Does she ask everyone, or is it the way you push back into the plastic chair and slightly squint your face that makes her say, “You have any issues with needles?” “No,” you lie. Well, it’s not a lie, lie; it’s an expedient exaggeration.
I don’t know what the lady standing a couple feet to the blood-drawer’s right is up to. She’s assisting and/or supervising, because at some point she says, “he should clench his fist”, and the beautiful young blood-drawer with the long flowing but professionally restrained hair — who has already placed your forearm on the leftern most edge of the plastic tabletop and tourniquetted your unexceptional bicep with a blue elastic band — says to you, “can you make a fist?” And then, “Everything OK?” And then, “OK, one, two, three!” at which point arrives the slight prick and then a little prickly wait while the vial fills. And then, “OK, you can relax your fist now.” And quick as a wink she’s removed the needle and replaced it with a little cotton ball. “A little pressure.” she says, and you replace her gloved hand with your bare one. “I’ll just give you a bandage and you’ll be good to go.” “OK. And I go online to check?” “Yes.” “Have a good day.” “You too.”
You leave with a sense of hope for Brooklyn, and with her the world. People of all colors and backgrounds working well and efficiently and happily together towards a shared goal.

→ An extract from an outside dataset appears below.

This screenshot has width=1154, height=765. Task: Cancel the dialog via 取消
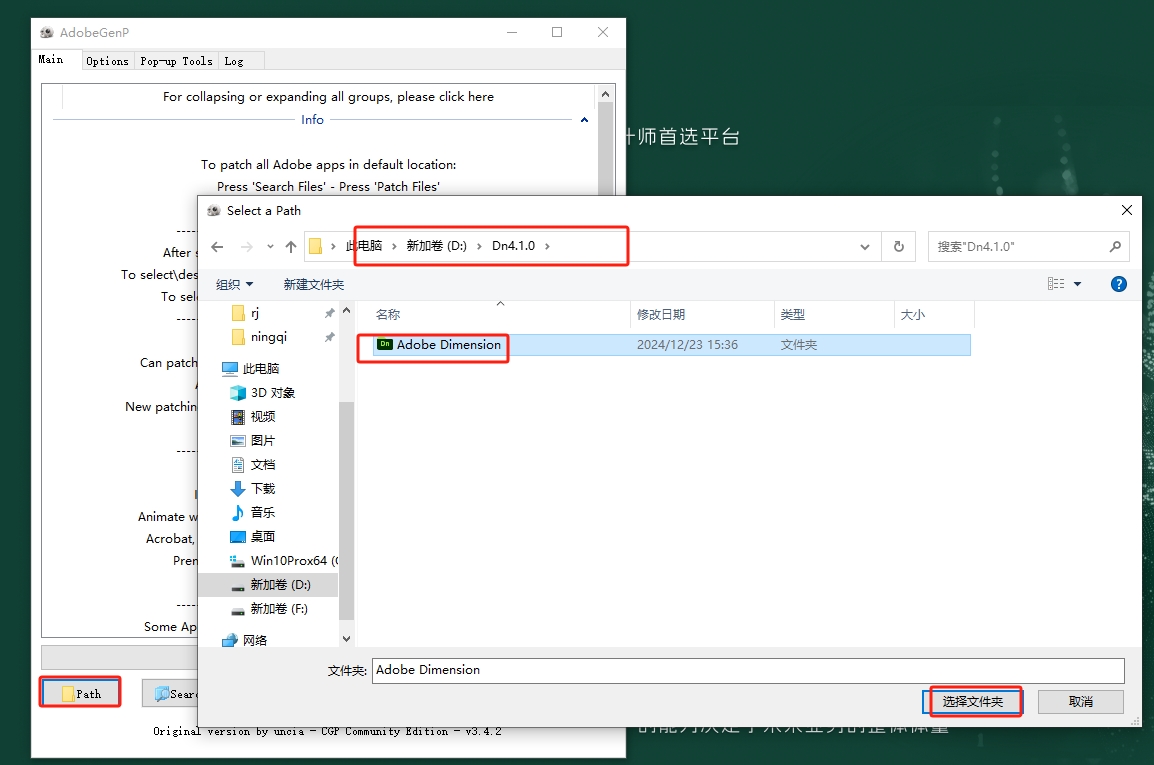pos(1080,701)

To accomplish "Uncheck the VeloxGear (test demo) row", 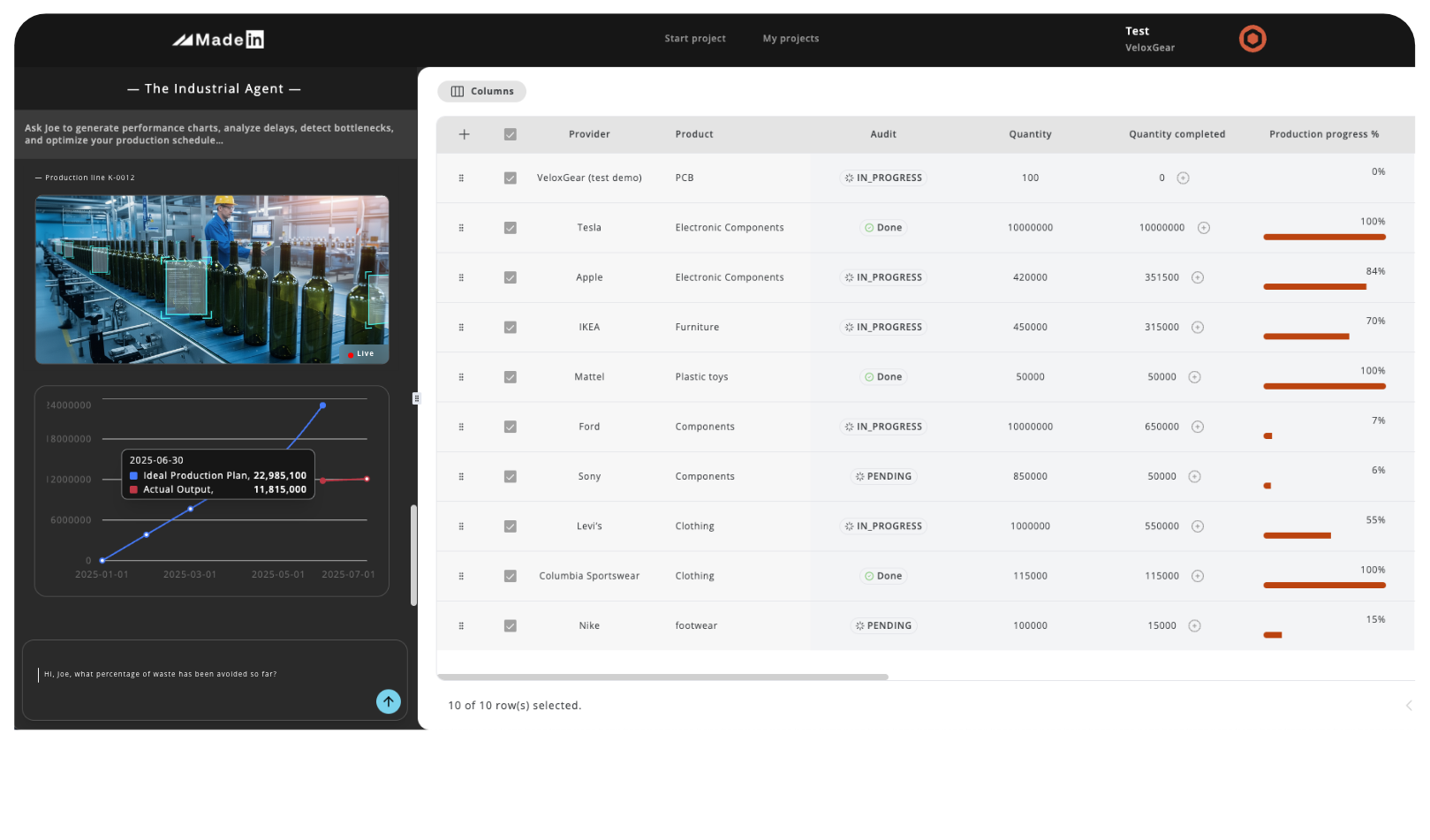I will 511,178.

Back to first person and to past tense.
“It was poppin,” by which I in this case mean it was going smoothly, with everyone in sync and moving with one accord. However, when I look up that word in Urban Dictionary, I am not sure that I find that exact meaning. The meanings I find are get something started; happening (as in, “what’s going on?”/”what’s poppin”); feeling competent (OK, so this one maybe — but not just feeling competent, but actually being competent); in style. Maybe I used “poppin” correctly and maybe I didn’t, but you get what I mean: it was like we had it together. But more than that: we were all glad to be there together and were flowing along, making it happen, getting it done, a well-oiled machine, a friendly healthy team, a fellowship.

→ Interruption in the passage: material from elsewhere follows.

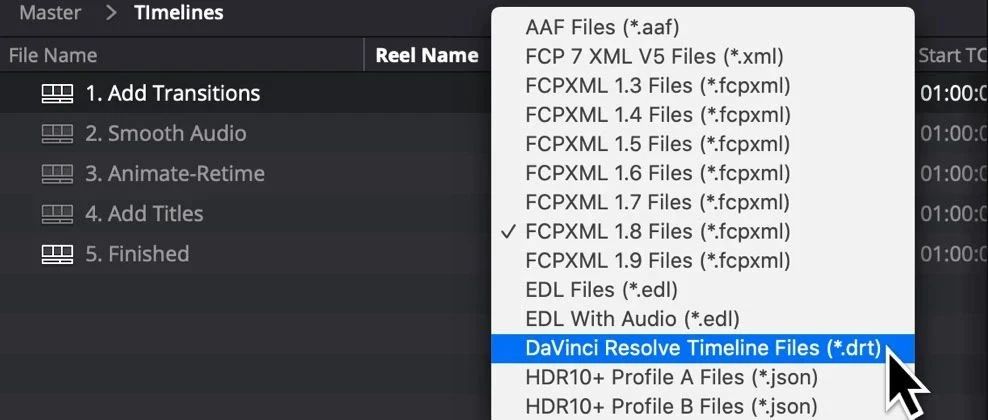Choose EDL Files (*.edl) option
This screenshot has height=420, width=988.
pos(600,290)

I took the train back home.
About the guy who had been leaning back with his long arms stretched out on the back of the wooden waiting bench — the one I’d seen and heard but whose statements I could not follow when I’d been waiting on the opposite platform. He was still there, and still jabbering into the air when I returned and got off on his platform. But now I heard some of his commentary:
“Moved back to Bedford Stuyvesant! Moved back to Bed Stuy after 40 years and I got no regrets!”
Well finish the piece in second person, past tense.
This was Friday, May 29, 2020. At night your parents called. No, you’d not heard about a black man dying at the hands of white Minneapolis police officers last night. You’d worked from home and then headed straight to your blood test appointment. Burned down a police station in Minneapolis? No, you’d not heard anything. Protests in Brooklyn? Not that you know of, but again you’d not really done anything except call people about building maintenance issues all day long, and no one had mentioned anything about any of this.